After running this job you will see logs like these showing the hostname, rank, CPU number, NUMA node, and Mount Namespace of each job within the array.
Hello world! Processor mpi-hello-world, Rank 2 of 4, CPU 2, NUMA node 0, Namespace mnt:[4026532665]
Hello world! Processor mpi-hello-world, Rank 0 of 4, CPU 3, NUMA node 0, Namespace mnt:[4026532665]
Hello world! Processor mpi-hello-world, Rank 1 of 4, CPU 1, NUMA node 0, Namespace mnt:[4026532665]
Hello world! Processor mpi-hello-world, Rank 3 of 4, CPU 0, NUMA node 0, Namespace mnt:[4026532665]

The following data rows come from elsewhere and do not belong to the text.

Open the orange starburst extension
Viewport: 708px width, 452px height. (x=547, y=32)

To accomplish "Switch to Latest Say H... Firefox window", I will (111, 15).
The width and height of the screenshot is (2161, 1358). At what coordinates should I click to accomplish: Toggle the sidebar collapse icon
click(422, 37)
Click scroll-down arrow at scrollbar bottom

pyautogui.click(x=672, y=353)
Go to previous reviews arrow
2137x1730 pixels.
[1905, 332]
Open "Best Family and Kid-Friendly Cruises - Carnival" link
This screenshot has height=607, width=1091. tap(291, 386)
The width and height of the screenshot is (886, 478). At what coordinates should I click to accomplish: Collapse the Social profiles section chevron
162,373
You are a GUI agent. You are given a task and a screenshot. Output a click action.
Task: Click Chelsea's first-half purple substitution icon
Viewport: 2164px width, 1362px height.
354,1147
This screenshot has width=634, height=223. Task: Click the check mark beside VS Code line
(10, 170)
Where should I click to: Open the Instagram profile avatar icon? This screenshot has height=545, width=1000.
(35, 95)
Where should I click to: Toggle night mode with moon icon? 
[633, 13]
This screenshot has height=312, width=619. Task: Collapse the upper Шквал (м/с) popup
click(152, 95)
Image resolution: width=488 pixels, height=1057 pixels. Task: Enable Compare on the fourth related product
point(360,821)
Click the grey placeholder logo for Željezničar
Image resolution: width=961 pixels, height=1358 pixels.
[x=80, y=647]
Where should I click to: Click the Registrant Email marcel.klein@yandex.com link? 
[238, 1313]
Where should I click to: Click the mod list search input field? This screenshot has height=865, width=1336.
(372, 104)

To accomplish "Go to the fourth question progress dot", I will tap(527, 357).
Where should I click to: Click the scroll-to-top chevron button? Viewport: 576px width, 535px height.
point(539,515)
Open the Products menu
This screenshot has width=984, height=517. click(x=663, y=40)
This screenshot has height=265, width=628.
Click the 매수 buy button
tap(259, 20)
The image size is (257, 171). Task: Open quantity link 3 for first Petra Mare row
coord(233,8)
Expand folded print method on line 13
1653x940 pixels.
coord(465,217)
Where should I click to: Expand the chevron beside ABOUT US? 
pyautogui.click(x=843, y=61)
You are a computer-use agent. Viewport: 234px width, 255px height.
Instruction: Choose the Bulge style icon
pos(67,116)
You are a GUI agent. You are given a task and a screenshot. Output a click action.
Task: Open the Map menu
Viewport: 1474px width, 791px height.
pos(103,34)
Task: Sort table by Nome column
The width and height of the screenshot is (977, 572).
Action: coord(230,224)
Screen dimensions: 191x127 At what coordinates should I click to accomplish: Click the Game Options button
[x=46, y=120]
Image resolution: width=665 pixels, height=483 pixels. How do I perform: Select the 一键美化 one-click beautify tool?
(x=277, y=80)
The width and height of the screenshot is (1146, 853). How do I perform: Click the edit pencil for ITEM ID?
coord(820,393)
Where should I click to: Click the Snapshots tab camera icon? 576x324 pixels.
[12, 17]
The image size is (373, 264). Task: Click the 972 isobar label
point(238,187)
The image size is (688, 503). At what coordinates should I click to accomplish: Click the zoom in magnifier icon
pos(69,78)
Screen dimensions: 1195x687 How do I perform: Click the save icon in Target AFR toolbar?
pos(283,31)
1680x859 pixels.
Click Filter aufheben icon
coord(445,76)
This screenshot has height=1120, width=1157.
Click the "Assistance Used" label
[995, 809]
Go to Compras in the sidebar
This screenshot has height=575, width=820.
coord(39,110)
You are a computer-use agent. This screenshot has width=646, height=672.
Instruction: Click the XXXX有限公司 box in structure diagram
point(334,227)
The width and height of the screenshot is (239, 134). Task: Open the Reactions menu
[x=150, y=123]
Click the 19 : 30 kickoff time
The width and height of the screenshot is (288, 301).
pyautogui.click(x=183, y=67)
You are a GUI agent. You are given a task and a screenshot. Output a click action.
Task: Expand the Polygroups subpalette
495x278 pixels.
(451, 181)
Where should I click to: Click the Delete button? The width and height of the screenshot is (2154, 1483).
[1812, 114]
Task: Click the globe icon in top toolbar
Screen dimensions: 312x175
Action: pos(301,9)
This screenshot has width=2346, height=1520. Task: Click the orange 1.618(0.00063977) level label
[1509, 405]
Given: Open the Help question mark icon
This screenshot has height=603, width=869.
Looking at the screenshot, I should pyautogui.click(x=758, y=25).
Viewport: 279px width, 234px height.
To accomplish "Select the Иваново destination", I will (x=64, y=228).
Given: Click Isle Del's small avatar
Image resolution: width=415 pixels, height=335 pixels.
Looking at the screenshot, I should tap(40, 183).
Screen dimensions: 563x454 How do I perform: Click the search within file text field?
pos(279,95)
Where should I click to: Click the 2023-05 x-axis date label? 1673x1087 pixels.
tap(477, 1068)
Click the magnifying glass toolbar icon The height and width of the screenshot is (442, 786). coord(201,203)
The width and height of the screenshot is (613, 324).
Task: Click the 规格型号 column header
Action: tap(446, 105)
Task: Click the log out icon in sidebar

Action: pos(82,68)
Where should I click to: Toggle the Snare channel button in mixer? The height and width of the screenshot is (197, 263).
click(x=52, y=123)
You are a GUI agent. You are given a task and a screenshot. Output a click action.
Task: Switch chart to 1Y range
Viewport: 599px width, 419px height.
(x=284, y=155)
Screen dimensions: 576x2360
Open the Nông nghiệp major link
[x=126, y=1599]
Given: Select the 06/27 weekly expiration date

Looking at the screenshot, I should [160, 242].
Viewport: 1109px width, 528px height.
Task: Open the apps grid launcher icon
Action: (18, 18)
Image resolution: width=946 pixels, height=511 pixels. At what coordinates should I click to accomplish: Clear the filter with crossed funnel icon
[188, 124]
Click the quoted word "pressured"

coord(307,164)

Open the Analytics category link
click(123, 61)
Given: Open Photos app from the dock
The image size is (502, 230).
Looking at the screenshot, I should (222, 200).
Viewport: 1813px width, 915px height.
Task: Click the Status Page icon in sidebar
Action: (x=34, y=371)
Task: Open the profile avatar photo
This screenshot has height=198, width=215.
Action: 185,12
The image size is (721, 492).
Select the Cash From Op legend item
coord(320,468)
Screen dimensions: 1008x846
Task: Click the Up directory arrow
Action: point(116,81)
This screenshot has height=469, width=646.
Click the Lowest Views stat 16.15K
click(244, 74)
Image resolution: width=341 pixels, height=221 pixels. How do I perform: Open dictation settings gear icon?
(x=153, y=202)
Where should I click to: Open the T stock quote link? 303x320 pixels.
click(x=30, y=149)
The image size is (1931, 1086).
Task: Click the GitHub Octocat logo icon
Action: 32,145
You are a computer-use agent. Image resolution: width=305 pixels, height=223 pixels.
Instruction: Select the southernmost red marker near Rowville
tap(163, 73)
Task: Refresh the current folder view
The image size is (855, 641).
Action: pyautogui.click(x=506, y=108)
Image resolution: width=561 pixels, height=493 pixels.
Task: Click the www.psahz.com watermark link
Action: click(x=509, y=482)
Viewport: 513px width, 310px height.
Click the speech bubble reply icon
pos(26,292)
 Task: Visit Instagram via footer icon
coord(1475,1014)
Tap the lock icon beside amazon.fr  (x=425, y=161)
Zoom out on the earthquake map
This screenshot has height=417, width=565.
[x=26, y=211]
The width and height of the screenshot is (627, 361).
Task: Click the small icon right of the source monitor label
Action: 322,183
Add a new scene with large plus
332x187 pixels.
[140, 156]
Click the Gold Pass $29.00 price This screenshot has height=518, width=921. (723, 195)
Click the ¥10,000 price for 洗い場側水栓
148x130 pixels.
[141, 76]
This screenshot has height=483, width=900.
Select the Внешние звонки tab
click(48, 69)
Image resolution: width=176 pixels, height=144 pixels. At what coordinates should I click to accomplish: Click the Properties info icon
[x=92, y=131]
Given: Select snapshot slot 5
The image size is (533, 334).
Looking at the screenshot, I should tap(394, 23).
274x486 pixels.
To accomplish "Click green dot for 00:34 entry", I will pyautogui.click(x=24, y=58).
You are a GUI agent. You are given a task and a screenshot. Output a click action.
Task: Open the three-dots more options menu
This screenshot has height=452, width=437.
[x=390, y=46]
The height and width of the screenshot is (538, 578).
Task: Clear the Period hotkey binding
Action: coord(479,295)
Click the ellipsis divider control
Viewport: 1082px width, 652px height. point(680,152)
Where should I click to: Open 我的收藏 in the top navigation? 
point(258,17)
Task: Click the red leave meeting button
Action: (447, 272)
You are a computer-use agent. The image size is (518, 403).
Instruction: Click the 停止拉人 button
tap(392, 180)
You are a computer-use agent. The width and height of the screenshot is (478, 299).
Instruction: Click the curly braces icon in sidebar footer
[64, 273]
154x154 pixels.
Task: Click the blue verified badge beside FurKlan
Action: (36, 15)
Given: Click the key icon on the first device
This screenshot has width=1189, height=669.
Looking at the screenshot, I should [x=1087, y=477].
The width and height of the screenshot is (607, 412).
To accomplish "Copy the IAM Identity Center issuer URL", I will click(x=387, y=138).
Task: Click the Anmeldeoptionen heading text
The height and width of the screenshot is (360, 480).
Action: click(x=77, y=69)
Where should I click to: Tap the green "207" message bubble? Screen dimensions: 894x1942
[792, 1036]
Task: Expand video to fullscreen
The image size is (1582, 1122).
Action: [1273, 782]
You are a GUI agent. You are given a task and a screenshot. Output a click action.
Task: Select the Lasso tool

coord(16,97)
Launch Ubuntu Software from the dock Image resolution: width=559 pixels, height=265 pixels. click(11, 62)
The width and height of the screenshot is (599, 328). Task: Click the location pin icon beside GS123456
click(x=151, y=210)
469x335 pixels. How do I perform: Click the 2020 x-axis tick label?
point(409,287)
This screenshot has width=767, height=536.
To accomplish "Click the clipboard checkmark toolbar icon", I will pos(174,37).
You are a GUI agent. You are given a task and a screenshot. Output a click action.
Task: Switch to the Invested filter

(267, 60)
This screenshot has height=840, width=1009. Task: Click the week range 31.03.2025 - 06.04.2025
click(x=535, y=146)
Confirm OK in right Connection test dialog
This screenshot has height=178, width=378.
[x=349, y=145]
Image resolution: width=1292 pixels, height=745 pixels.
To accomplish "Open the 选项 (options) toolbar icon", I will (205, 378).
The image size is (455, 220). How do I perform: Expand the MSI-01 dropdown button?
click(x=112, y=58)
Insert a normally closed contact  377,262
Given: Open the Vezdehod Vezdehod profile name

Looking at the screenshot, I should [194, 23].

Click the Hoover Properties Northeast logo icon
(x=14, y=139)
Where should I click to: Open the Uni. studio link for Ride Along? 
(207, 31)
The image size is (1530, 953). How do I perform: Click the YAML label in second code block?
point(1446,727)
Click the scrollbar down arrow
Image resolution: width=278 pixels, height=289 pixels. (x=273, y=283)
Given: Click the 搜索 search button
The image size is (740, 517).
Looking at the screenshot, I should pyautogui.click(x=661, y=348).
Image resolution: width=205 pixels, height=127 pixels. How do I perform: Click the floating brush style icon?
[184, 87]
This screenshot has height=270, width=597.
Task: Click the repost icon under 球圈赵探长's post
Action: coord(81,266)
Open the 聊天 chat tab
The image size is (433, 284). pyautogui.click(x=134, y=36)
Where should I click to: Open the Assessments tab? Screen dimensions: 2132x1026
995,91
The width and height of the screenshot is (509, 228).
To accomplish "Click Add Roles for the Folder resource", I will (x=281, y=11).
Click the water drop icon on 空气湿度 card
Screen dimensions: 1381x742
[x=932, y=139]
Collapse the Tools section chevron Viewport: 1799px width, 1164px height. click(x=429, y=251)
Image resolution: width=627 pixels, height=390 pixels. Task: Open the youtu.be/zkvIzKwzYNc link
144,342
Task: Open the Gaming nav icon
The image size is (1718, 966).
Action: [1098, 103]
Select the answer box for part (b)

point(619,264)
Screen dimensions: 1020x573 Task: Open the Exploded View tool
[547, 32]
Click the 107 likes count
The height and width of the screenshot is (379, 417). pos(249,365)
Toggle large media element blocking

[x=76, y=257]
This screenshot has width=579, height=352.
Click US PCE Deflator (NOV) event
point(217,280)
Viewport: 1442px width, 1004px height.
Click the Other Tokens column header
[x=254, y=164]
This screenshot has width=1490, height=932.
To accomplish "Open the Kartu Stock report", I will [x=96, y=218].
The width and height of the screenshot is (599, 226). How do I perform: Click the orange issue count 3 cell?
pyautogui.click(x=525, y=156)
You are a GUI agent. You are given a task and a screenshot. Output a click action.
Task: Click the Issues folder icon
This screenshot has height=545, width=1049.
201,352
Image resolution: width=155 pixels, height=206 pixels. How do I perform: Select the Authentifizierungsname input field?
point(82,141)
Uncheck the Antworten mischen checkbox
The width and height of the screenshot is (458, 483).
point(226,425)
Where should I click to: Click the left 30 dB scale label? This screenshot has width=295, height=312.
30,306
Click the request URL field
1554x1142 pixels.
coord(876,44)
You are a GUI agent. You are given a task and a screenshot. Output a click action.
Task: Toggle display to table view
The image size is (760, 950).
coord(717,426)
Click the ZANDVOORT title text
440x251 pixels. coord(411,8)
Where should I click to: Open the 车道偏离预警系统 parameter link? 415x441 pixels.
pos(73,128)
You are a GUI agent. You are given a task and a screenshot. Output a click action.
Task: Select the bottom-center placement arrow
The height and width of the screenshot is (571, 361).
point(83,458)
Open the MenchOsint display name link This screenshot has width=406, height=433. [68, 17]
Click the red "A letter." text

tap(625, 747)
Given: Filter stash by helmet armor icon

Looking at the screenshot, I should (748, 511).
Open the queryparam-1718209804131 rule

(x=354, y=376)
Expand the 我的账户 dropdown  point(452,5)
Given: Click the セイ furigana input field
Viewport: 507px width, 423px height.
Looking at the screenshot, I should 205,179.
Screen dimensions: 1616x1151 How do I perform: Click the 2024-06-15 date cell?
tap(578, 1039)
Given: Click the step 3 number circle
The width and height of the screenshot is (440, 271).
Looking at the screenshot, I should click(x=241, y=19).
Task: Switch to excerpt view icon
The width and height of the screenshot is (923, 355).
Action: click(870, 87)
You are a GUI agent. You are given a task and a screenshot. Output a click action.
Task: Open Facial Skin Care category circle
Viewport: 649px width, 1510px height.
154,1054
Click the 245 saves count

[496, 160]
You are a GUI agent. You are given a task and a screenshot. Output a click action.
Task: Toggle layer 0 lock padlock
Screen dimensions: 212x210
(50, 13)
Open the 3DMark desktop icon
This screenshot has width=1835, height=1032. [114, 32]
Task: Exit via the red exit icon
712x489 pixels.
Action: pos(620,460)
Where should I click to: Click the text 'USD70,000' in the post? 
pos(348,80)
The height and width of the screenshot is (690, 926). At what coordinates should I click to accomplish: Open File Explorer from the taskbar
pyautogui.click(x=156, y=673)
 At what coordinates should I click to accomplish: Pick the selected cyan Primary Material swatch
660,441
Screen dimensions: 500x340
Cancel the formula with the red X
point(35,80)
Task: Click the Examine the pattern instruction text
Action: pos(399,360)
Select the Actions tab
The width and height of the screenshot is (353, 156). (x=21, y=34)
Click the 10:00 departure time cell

A similar Fuzzfile running the same workflow with the MPICH flavor of MPI is presented below:
version: v1
jobs:
mpi-hello-world:
env:
- PATH=/usr/lib64/mpich/bin:/usr/local/bin:/usr/bin:/bin
image:
uri: oras://docker.io/anderbubble/mpich-hello-world.sif
command:
- /bin/sh
- '-c'
- mpi_hello_world
resource:
cpu:
cores: 4
affinity: NUMA
memory:
size: 1GB
multinode:
nodes: 1
implementation: mpich
An example workflow that utilizes OpenMPI on multiple nodes appears below:
version: v1
jobs:
mpi-hello-world:
env:
- PATH=/usr/lib64/openmpi/bin:/usr/local/bin:/usr/bin:/bin
image:
uri: oras://docker.io/anderbubble/openmpi-hello-world.sif
command:
- /bin/sh
- '-c'
- mpi_hello_world
resource:
cpu:
cores: 2
affinity: NUMA
memory:
size: 1GB
multinode:
nodes: 4
implementation: openmpi
In this case, we use the multinode.nodes
field to request 4 compute nodes. We also use the
resources
section, to request 2 cores
and 1GBs of RAM per compute node. So in total, this job will claim 8 cores and 4GBs of memory
across 4 total compute nodes.
The logs from this job look like this:
Hello world! Processor mpi-hello-world-0, Rank 0 of 8, CPU 1, NUMA node 0, Namespace mnt:[4026532667]
Hello world! Processor mpi-hello-world-0, Rank 1 of 8, CPU 0, NUMA node 0, Namespace mnt:[4026532667]
Hello world! Processor mpi-hello-world-3, Rank 6 of 8, CPU 0, NUMA node 0, Namespace mnt:[4026532669]
Hello world! Processor mpi-hello-world-2, Rank 3 of 8, CPU 1, NUMA node 0, Namespace mnt:[4026532667]
Hello world! Processor mpi-hello-world-2, Rank 2 of 8, CPU 0, NUMA node 0, Namespace mnt:[4026532667]
Hello world! Processor mpi-hello-world-3, Rank 7 of 8, CPU 0, NUMA node 0, Namespace mnt:[4026532669]
Hello world! Processor mpi-hello-world-1, Rank 4 of 8, CPU 1, NUMA node 0, Namespace mnt:[4026532667]
Hello world! Processor mpi-hello-world-1, Rank 5 of 8, CPU 0, NUMA node 0, Namespace mnt:[4026532667]
If you are running across a high-speed
fabric
(like InfiniBand, or Omni-Path), you will need the appropriate libraries installed inside the
container. Tools like libfabric
libibverbs
, etc., along with the appropriate driver specific
libraries, can generally be downloaded into Rocky Linux-based containers with the following code
block.
# dnf -y groupinstall "InfiniBand Support" \\
&& dnf -y install opa-basic-tools libpsm2 libfabric libfabric-devel
Thelibfabric-devel
library is probably only necessary if you are building an application.